ストーブはアラジンストーブを使うのが夢だったので、大家さんに使用許可をいただいたうえで使っています。冬にはお餅を焼いたり、フライパンを置いて焼肉したりしています」(隼樹さん&真依さん)
アウトドアアイテムたち日帰り登山にいくなら……と出してくれたアウトドアアイテムの一部
多いときは、6週連続山登りに行くほど登山が好きな隼樹さんは、絶対に真依さんにも好きになってもらいたかったと話します。そのために、服好きな真依さんへ「登山用の服もお洒落なものが多いよ」と上手く誘い込んだんだとか(笑)

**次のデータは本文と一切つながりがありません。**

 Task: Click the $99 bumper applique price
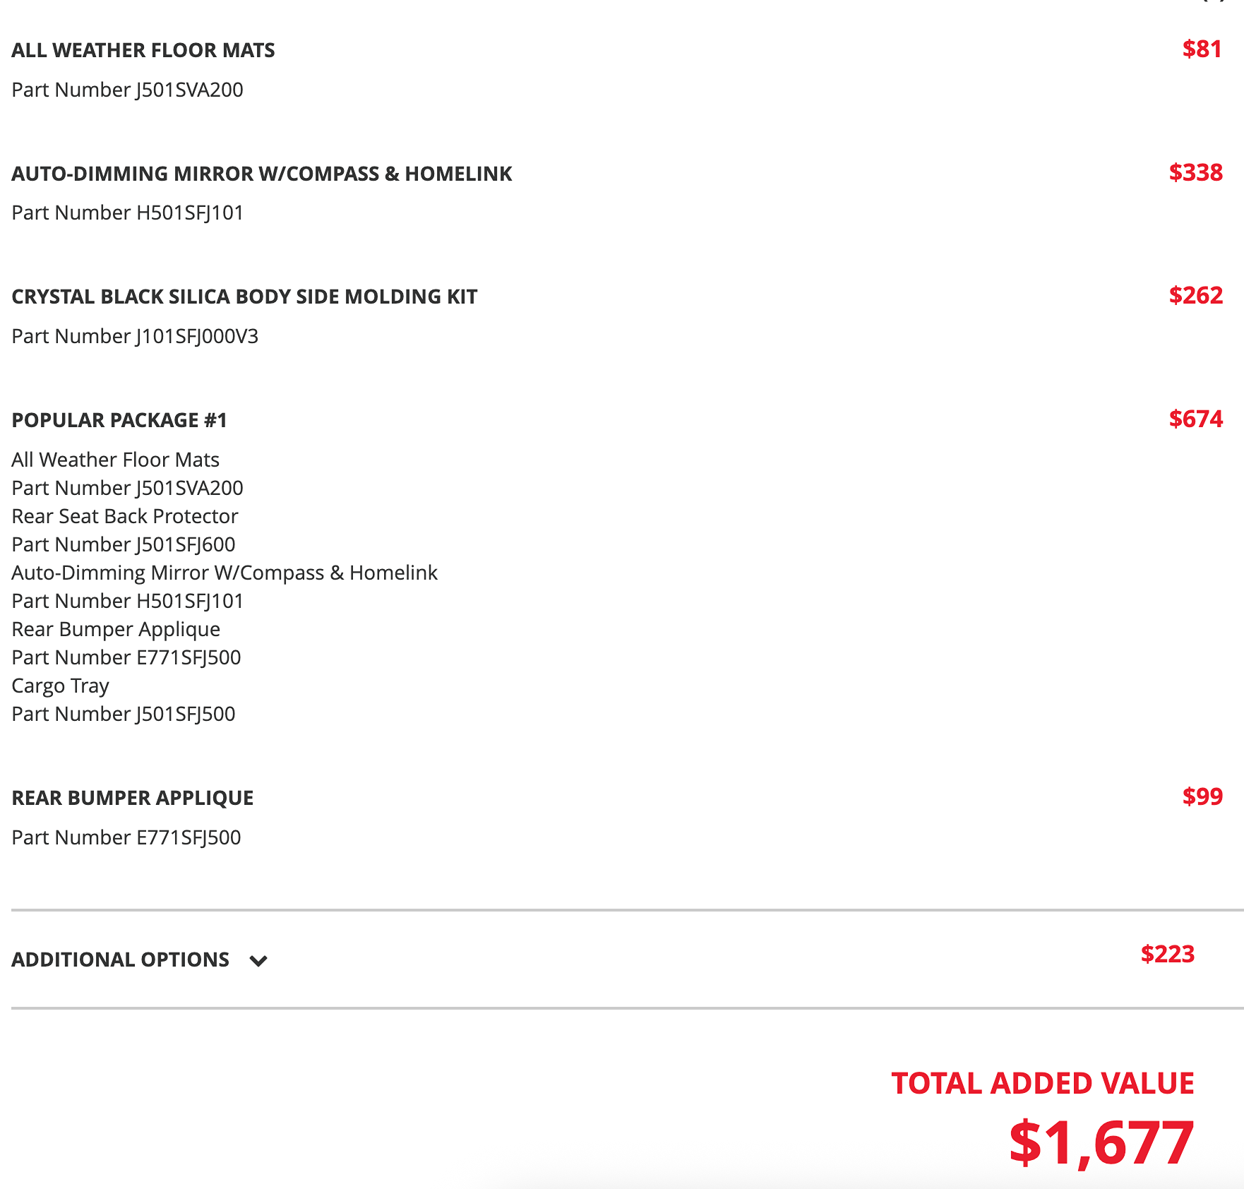[x=1202, y=796]
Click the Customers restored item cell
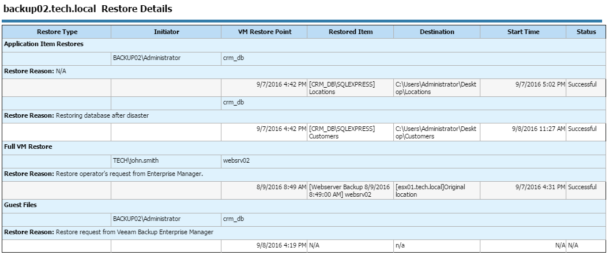This screenshot has height=255, width=609. click(x=350, y=133)
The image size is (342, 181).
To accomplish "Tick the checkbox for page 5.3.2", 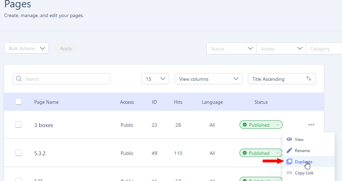I will click(x=18, y=153).
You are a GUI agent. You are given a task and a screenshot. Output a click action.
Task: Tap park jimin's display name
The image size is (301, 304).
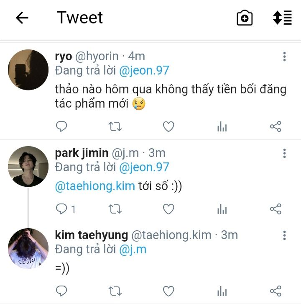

最初は「キャンプ兼登山」として、キツすぎることもなく、景色もよく、いい山だ!と思ってもらえるような山を選んで、いっしょに登山をしたのがふたりの登山のはじまりでした。
今では真依さんも登山にハマってしまうほど。そんなふたりがよく利用しているのがアウトドアブランド「山と道」。
「これは『山と道』でセミオーダーのように作ってもらったバッグパックです。止水ファスナーなど細かいところまで色が選べるんですよ」(隼樹さん)
「ひとりひとりに合うように胴回りを測ってくれるんです。しかも重さもかなり軽くて! ただ、オーダーしてから手元に来るまで4か月くらいかかっちゃうんですが、これで山を登るんだって思うと楽しみになるくらいお気に入りです」(真依さん)
「アウトドア系のファッションアイテムは色味にこだわって選んでいます。アースカラー系が多いですね。意識しているのは『普段着れるデザイン』であることです。
あと、身長もあまり変わらないからふたりで服のシェアもできるんですよ。靴以外はなんでもシェアしています」(真依さん)
暮らしのアイデア
家具や家電は色を揃える部屋の統一感を出すためのアイデアとして、使用する家具家電のカラーを決めているとのこと。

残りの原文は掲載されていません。